For small business owners:
The wage subsidy, the new Emergency Commercial Rent Assistance program, which will go directly to small business tenants, and the Canada Emergency Business Account are there for you.
You have shown resilience and creativity, and our government will continue to take meaningful action to support you.
Small businesses are the heart of our communities, and the backbone of our economy.
During Small Business Week, I want to take a moment to recognize the hard work and perseverance that so many people put in every day, and especially over the last 6 months.
Whether you’ve adapted your menu to make take-out easier, or used your 3D printers to manufacture PPE, your resilience and creativity is an inspiration.
As a government, our goal is to help you and your employees, through this tough time.
From the beginning of this crisis, we took immediate and significant action to help Canadian businesses keep their door open and their workers on the job.
Recently, I spoke with many small business owners that shared their experience with me.
Dr. Hedy Fry introduced me to Lisa Arthurs, owner of Quick Nickel Clothing in Vancouver’s West End, for whom the new Canada Emergency Rent Subsidy could provide direct help as she continues to work hard to keep her business running.
Of course, the extended wage subsidy and the expanded Canada Emergency Business Account are also there to help.
Moving forward, we will continue to listen to the needs of small businesses, just like we listen to the needs of all Canadians.
We’ll be there for people, whatever it takes, as long as it takes.
Unfortunately, our fight against COVID-19 isn’t over, and we must continue to follow the guidelines of our local public health authorities.
Wear a mask, download the free COVID Alert App, and limit your close contacts.
And as you’re making an effort to slow the spread of the virus, why not encourage small businesses in your neighbourhood and mark Small Business Week by ordering a meal from the restaurant down the street or buying a gift card for your favourite store.
I want to end this morning by taking a moment to talk about the Community Resilience Fund, which supports partnerships and innovation in countering online radicalization to violence.

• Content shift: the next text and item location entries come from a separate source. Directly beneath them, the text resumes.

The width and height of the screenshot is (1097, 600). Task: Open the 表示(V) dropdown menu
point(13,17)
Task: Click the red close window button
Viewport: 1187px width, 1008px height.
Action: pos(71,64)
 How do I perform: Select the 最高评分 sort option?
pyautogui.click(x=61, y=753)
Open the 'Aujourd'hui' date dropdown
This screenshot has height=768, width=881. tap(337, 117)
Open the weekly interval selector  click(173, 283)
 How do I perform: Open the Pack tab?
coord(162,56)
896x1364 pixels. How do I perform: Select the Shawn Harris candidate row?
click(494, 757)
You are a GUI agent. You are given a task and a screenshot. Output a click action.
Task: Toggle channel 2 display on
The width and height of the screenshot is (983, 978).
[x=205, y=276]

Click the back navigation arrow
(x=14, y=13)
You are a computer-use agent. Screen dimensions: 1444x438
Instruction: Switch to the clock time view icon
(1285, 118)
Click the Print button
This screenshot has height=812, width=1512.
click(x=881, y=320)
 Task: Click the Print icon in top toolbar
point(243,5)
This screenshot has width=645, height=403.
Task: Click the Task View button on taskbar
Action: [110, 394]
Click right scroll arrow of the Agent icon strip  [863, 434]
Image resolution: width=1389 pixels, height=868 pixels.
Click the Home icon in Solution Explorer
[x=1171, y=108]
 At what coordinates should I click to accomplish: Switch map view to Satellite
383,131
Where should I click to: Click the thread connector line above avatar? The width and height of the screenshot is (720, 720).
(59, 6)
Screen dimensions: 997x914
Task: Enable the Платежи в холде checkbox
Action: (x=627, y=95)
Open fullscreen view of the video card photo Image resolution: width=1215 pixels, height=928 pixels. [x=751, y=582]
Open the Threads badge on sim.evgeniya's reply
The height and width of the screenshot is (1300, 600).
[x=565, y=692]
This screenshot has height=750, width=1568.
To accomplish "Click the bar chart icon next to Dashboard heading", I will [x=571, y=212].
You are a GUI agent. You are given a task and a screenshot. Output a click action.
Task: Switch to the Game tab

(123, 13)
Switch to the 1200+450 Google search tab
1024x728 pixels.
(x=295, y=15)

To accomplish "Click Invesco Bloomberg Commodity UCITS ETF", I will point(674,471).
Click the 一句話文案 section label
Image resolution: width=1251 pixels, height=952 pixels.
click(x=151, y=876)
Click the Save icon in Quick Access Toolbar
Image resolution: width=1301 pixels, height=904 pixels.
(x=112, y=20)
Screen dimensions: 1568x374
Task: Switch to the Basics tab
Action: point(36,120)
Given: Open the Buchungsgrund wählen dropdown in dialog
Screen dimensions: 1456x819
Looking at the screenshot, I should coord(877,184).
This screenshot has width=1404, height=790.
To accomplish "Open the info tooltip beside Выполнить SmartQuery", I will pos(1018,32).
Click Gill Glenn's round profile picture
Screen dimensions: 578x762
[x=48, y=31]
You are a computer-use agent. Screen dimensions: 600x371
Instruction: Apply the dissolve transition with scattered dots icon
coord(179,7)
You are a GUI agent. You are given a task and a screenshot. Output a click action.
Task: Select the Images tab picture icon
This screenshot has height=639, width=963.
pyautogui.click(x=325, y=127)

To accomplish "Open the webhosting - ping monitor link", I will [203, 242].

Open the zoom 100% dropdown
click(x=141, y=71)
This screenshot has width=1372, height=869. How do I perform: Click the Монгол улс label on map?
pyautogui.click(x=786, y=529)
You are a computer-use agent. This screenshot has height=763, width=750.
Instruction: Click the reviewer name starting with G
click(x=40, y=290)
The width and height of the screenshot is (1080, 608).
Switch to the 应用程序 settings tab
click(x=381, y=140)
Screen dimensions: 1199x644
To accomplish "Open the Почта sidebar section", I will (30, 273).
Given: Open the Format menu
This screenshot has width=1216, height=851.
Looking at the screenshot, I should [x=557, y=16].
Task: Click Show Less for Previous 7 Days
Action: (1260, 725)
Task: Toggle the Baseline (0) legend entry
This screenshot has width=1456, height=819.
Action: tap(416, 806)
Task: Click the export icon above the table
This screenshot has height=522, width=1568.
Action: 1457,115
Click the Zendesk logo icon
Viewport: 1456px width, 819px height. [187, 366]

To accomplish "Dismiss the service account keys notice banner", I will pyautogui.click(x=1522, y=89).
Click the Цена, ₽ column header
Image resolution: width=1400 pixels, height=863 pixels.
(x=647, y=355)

The pandemic has increased the amount of time we spend in front of our screens.
And while the digital space is powerful, it’s not without issues.
Online hate is far too common, and all too often it can spill over into real life.
Better understanding violent extremism is key to preventing radicalization to violence, so that we can stop tragedies before they happen.
So far, the Community Resilience Fund has supported 39 projects across the country with a total of over $29 million.
Today, I can announce that we will invest in the YWCA Canada’s project, Block Hate: Building Resilience against Online Hate Speech.
This is an important project, and I know it will help keep our communities safe.
To all the groups and local leaders who are part of this fund: thank you for your vital work.